AbstractA series of allyl 1,2,3‐triazol‐5‐ylidene (tzNHC) palladium complexes was prepared, and the structures of the complexes were fully characterized by NMR and X‐ray diffraction analyses. The donor properties of these ligands were evaluated by studying the vibrational spectra of their carbonyliridium complexes and their X‐ray photoelectron spectra. These evaluations showed that the structures of the tzNHC palladium complexes are almost identical to those of the corresponding imidazole carbene palladium complexes, and that the tzNHC ligands have stronger donor properties than the imidazole carbene ligands.
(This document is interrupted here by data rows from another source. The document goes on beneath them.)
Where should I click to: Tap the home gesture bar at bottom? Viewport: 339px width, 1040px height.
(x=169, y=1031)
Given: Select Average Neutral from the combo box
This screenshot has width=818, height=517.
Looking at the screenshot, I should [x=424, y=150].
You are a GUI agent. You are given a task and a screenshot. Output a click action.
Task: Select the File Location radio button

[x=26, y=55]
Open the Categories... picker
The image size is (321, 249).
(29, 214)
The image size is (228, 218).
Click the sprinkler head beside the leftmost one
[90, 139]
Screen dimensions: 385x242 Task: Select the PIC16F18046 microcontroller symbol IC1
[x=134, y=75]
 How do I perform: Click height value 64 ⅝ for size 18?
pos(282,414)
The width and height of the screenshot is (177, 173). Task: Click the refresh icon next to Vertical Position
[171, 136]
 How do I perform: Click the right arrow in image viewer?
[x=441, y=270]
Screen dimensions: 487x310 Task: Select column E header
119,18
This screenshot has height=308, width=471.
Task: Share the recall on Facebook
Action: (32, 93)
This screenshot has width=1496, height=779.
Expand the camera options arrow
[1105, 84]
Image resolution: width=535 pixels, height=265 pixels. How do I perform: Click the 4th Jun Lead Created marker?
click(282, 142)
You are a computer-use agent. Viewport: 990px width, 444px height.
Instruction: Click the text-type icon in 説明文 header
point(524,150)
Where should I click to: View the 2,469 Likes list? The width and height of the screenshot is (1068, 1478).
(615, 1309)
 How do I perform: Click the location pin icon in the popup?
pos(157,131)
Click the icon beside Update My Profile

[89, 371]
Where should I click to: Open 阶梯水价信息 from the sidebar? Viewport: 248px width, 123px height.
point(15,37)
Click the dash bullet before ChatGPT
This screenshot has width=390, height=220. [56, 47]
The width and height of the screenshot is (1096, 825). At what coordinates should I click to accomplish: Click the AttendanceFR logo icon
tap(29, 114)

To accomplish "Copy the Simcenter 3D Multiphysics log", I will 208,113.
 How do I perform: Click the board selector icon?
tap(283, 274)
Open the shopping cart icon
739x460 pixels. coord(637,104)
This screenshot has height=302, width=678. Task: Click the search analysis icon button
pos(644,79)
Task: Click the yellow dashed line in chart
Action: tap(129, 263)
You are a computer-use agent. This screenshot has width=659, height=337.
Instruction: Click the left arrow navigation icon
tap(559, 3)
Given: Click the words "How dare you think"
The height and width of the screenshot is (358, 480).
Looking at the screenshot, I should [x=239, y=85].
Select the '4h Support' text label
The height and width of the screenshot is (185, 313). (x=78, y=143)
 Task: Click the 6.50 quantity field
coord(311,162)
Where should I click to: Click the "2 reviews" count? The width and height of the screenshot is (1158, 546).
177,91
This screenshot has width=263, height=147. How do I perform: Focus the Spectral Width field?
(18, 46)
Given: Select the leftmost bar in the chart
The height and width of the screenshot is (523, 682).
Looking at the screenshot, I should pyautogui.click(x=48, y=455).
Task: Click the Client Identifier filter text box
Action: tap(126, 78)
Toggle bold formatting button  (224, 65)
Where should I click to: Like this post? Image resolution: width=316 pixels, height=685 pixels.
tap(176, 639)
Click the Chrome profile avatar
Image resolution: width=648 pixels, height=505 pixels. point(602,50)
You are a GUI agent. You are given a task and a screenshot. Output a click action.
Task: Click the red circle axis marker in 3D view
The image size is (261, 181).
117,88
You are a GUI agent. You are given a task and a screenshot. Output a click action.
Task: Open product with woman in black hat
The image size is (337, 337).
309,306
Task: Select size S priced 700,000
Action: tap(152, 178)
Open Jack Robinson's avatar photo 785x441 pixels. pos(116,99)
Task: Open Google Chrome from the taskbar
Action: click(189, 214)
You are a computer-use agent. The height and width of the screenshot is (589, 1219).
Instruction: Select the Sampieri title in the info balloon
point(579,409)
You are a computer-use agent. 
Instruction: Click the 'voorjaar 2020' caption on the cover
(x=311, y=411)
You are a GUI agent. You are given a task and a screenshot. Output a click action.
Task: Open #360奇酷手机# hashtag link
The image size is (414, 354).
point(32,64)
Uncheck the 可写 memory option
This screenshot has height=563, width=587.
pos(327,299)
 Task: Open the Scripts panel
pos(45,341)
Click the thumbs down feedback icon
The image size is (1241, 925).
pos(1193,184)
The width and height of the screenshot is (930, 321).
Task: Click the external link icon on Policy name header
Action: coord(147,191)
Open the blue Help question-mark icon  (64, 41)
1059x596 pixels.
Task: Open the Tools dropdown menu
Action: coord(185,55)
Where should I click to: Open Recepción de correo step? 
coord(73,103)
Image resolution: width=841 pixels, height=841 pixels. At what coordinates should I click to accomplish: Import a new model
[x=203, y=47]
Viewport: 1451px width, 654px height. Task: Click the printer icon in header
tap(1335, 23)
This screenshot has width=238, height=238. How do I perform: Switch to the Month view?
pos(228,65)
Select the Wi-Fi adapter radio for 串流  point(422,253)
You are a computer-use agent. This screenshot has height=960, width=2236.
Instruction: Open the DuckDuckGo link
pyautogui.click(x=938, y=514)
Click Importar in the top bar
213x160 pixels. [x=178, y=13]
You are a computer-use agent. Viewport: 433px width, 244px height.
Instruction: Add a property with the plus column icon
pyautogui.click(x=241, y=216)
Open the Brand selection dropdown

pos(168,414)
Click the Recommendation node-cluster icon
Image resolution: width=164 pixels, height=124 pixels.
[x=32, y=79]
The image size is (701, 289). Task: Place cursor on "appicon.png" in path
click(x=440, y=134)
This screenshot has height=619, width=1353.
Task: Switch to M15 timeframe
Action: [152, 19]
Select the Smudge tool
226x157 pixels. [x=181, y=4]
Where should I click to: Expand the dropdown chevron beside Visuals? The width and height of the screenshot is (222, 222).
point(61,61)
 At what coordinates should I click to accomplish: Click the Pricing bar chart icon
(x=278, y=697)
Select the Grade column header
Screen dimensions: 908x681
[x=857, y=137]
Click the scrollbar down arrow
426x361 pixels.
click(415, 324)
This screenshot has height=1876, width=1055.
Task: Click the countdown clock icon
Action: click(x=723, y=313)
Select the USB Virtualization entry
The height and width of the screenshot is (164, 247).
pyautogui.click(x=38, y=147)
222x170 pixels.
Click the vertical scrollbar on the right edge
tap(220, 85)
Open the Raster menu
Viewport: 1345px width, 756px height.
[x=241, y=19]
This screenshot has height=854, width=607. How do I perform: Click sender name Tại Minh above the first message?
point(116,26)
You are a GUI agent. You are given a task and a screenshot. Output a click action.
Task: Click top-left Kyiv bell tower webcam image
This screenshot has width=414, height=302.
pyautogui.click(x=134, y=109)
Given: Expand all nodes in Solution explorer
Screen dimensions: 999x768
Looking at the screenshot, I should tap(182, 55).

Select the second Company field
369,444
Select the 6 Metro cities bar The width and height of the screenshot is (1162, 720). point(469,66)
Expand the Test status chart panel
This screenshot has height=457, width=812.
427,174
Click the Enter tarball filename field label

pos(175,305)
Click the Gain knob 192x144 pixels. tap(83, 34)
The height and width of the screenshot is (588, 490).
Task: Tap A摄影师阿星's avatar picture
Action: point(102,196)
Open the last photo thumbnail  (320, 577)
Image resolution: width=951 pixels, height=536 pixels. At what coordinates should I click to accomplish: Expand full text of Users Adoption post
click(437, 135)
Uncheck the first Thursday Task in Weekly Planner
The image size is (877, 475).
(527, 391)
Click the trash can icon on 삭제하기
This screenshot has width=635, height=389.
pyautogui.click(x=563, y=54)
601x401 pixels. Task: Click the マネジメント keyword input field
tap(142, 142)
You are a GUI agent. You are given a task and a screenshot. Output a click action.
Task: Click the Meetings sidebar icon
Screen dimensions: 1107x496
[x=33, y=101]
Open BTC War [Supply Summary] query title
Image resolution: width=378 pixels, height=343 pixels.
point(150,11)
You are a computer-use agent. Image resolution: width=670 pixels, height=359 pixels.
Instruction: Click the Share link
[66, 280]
The relationship between catalytic activity and structure was examined by carrying out a room‐temperature Suzuki–Miyaura coupling reaction, and the cinnamylpalladium complex bearing 1,4‐bis(2,6‐diisopropylphenyl)‐3‐methyl‐1,2,3‐triazol‐5‐ylidene (TPr) was found to be the most active catalyst. (cinnamyl)(TPr)PdCl showed high activity in the room‐temperature reaction performed with aryl chlorides regardless of the electronic and steric properties of the substituents, and was effective in reactions with sterically crowded arylboronic acids.